BEGIN GIVEN DATA

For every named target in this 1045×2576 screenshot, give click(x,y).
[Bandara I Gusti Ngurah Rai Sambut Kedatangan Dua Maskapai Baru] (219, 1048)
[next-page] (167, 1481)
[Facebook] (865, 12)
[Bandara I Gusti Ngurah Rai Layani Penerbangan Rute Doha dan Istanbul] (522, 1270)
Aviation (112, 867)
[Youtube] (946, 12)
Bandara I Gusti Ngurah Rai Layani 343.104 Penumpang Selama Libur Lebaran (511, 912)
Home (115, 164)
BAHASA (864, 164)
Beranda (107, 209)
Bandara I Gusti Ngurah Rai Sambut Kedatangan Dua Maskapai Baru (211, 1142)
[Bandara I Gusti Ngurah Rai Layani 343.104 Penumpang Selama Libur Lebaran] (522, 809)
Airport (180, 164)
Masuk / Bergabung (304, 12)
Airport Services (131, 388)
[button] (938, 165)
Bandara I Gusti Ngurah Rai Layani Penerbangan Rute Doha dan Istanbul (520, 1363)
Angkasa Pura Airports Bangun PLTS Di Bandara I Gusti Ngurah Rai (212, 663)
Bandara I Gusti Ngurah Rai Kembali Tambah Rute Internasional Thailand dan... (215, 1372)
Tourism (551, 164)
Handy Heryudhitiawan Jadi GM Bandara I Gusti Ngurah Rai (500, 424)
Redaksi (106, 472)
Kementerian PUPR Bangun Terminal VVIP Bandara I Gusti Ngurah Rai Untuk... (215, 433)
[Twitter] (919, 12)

END GIVEN DATA

▶ **WHAT TO PRODUCE**
Your answer should consist of the lines from the line with "[Youtube] (946, 12)" to the line with "Handy Heryudhitiawan Jadi" above, repeated exactly, both ends included.

▶ **PROBLEM SOLUTION**
[Youtube] (946, 12)
Bandara I Gusti Ngurah Rai Layani 343.104 Penumpang Selama Libur Lebaran (511, 912)
Home (115, 164)
BAHASA (864, 164)
Beranda (107, 209)
Bandara I Gusti Ngurah Rai Sambut Kedatangan Dua Maskapai Baru (211, 1142)
[Bandara I Gusti Ngurah Rai Layani 343.104 Penumpang Selama Libur Lebaran] (522, 809)
Airport (180, 164)
Masuk / Bergabung (304, 12)
Airport Services (131, 388)
[button] (938, 165)
Bandara I Gusti Ngurah Rai Layani Penerbangan Rute Doha dan Istanbul (520, 1363)
Angkasa Pura Airports Bangun PLTS Di Bandara I Gusti Ngurah Rai (212, 663)
Bandara I Gusti Ngurah Rai Kembali Tambah Rute Internasional Thailand dan... (215, 1372)
Tourism (551, 164)
Handy Heryudhitiawan Jadi GM Bandara I Gusti Ngurah Rai (500, 424)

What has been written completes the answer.